Chapter 16: To an author whose book won’t see print for more than a year, it might seem a little surreal to be asked this question, but while the struggle is still fresh in your own mind, do you have any advice for aspiring writers?
Tarkington: Oh, I’m hardly in any position to be handing out sage advice. Everyone has to find her own way. I will, however, pass on the most useful advice I ever read, in an interview with a very successful novelist I deeply admire: “Give it up. You’re probably not good enough, and even if you are, it probably won’t matter. Spare yourself the frustration and the disappointment.” Boy, when I read that, it made me so mad I started working harder and with greater discipline and determination than I’d previously thought myself capable of.

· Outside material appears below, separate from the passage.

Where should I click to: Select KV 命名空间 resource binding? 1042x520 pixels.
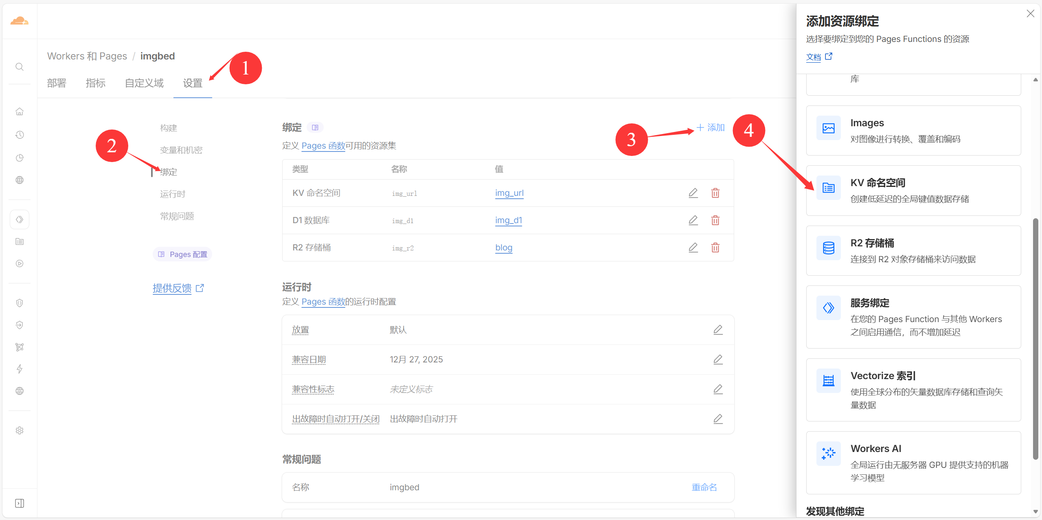[913, 191]
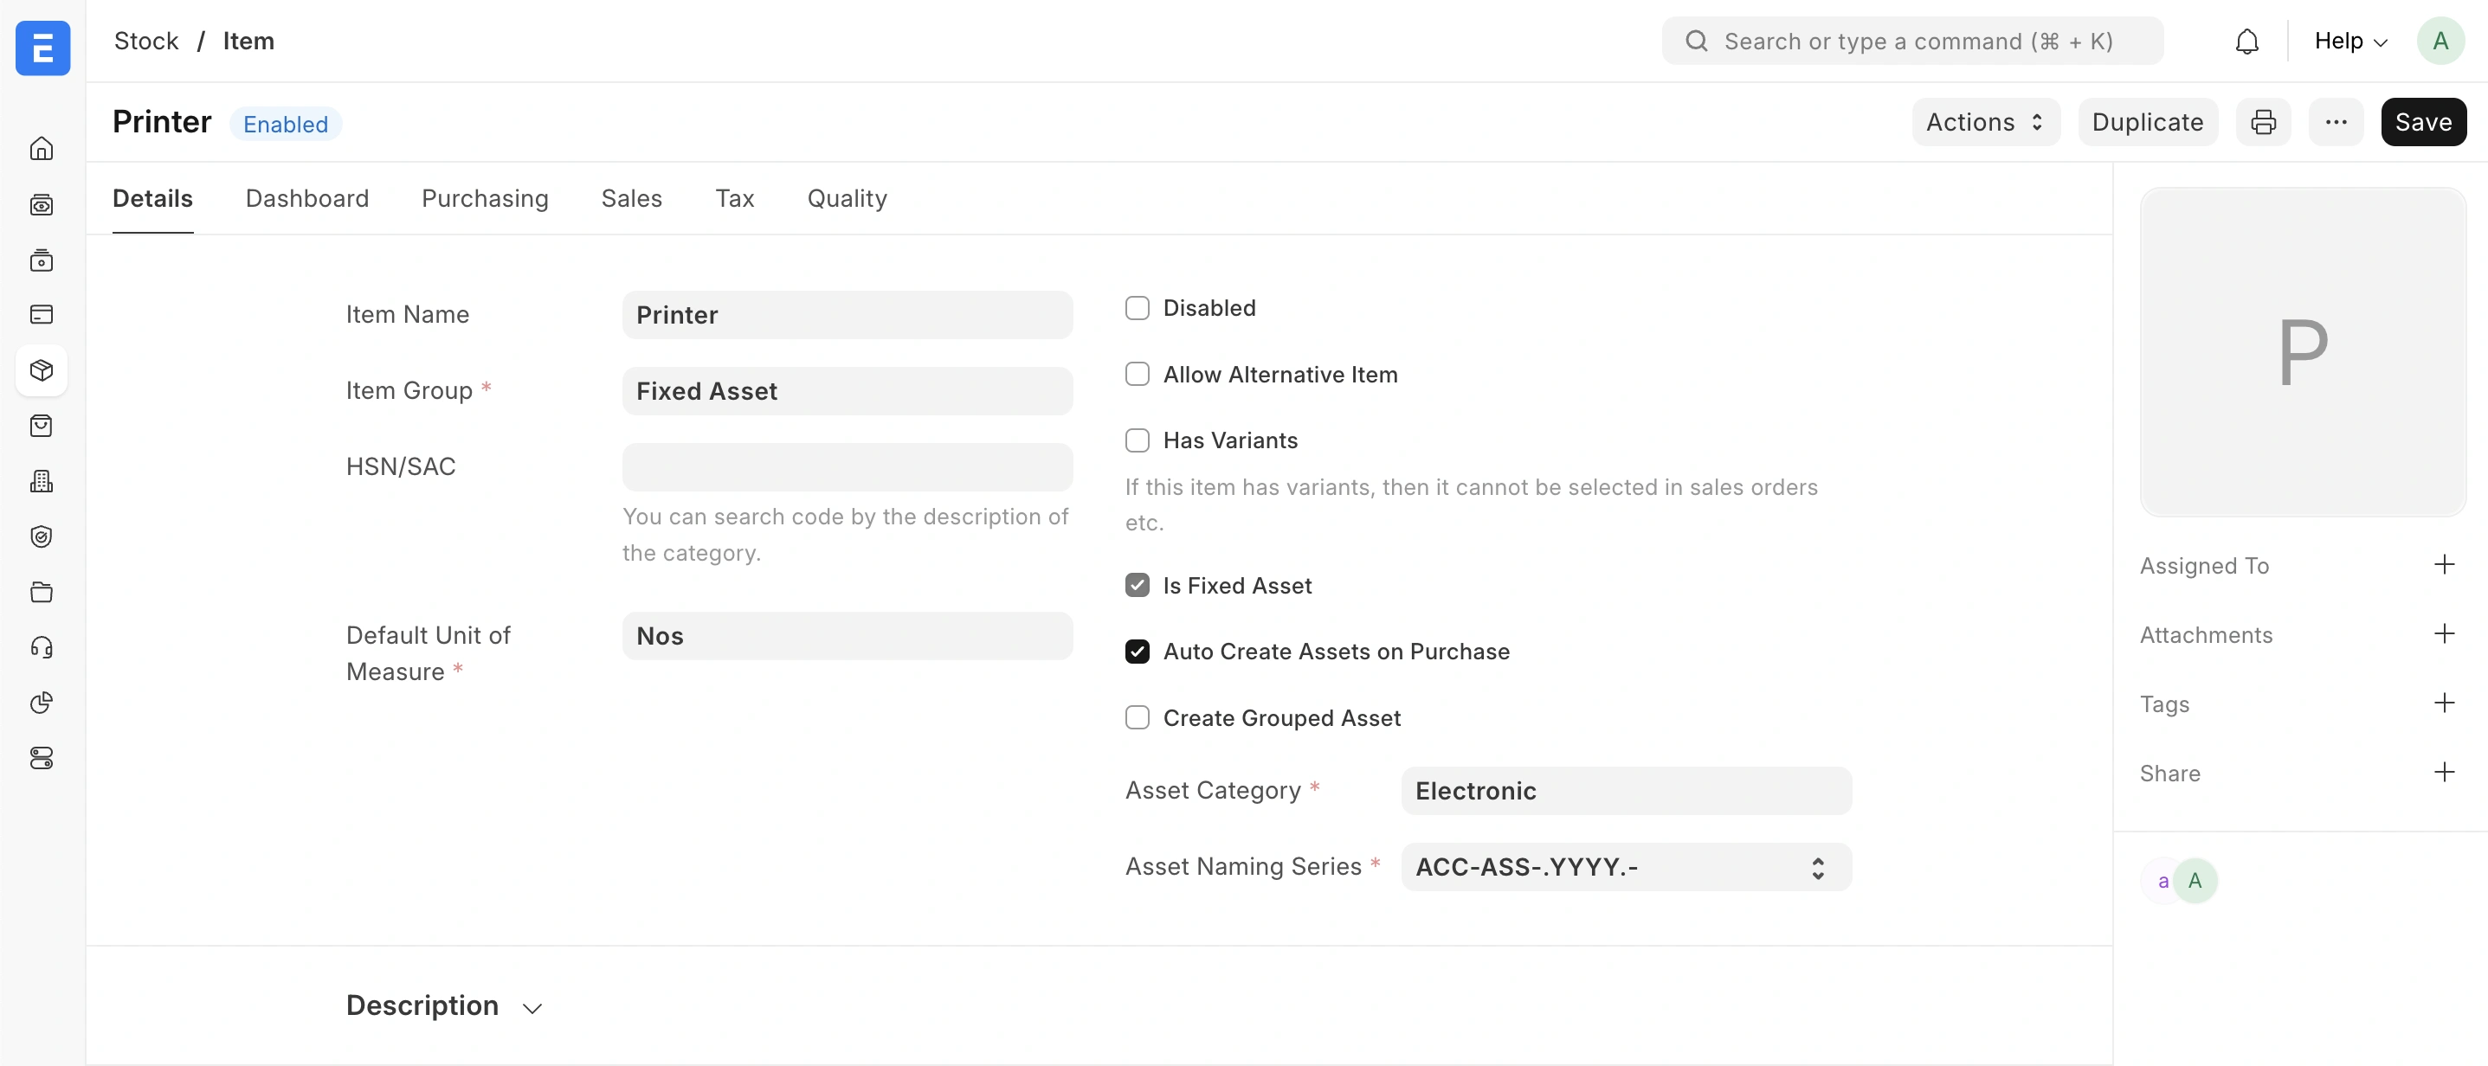Add a tag with Tags plus icon
The height and width of the screenshot is (1066, 2488).
(x=2444, y=703)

Chapter 16: Has this good news changed anything about your life, your self-image, or your writing practice?
Tarkington: It changes everything, and it changes nothing. The validation is very gratifying. Certainly, I approach my work with a greater measure of confidence. But as a friend and former teacher once told me, “Your kids don’t care about your publishing career; they just want their daddy.”
[This interview originally appeared on July 9, 2013. It has been updated to include new event information.]
Margaret Renkl, the editor of Chapter 16, has published widely in both literary and mainstream magazines. Her work has appeared in or is forthcoming from The Southern Review, Shenandoah, Black Warrior Review, The New York Times, Good Housekeeping, and Women’s Health, among others. She lives in Nashville.